DATA –
───

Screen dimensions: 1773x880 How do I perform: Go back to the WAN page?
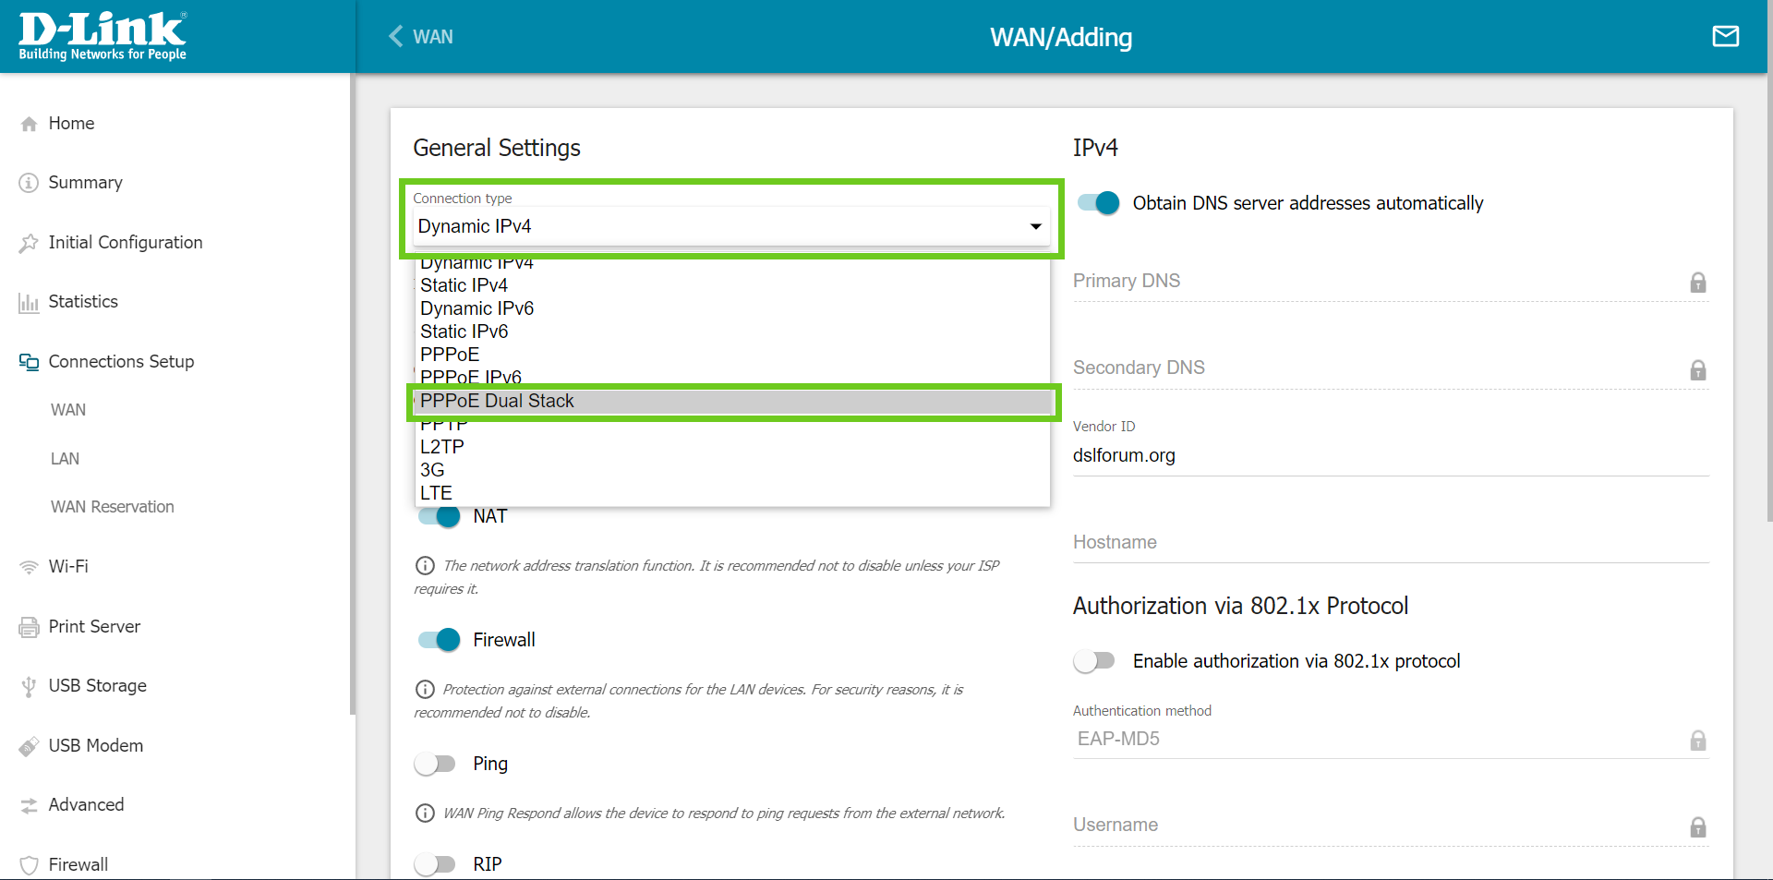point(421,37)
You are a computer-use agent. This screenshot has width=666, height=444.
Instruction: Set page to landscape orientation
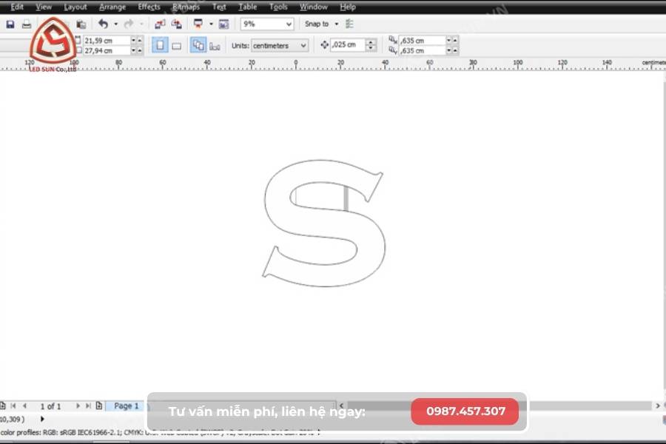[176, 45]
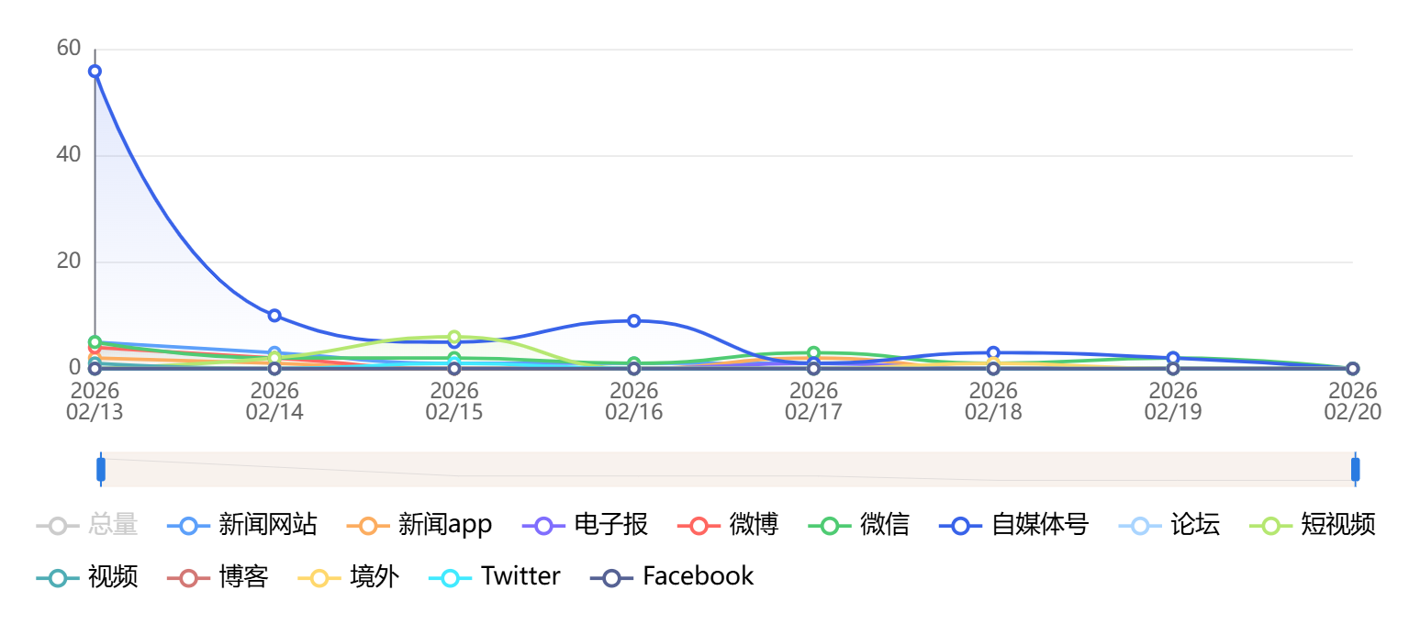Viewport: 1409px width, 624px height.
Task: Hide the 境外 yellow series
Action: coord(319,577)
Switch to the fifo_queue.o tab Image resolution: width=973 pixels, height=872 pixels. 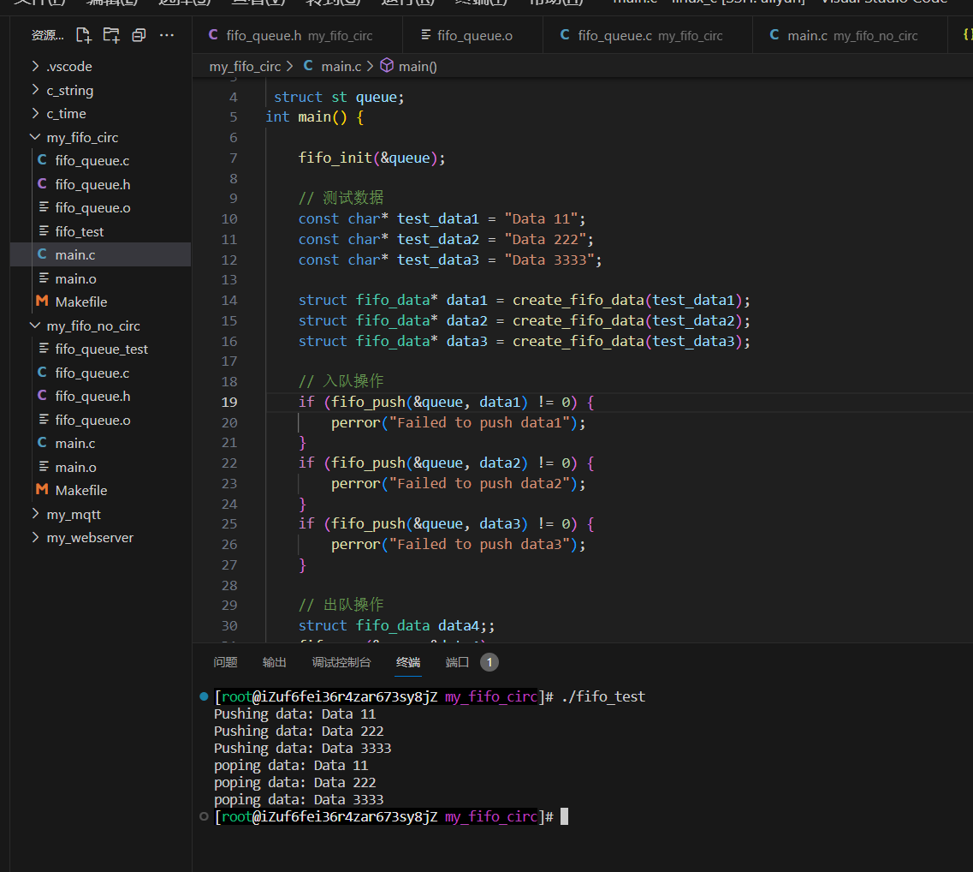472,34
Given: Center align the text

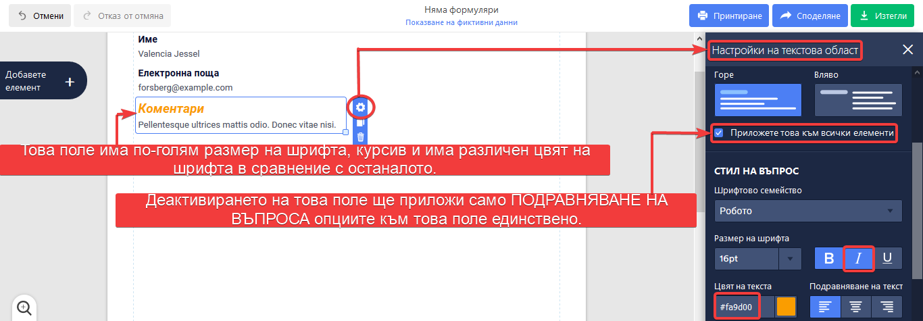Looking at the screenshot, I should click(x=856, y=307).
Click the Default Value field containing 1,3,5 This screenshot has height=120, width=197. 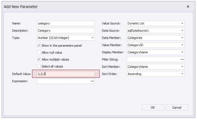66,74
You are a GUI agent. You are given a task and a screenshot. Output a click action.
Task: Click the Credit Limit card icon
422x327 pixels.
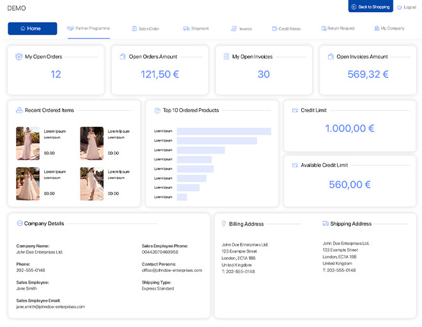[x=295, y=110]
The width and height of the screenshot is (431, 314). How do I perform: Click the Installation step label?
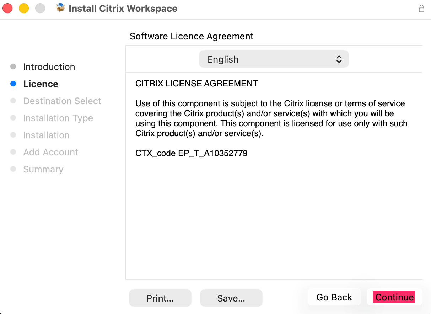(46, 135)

───

WORK INSTRUCTIONS –
Pull out every line in the material above where "agent" occurs.

TASK ANSWER –
You are a computer-use agent. This screenshot has width=666, height=444.
You are a GUI agent. You are given a task and a screenshot. Output a click action.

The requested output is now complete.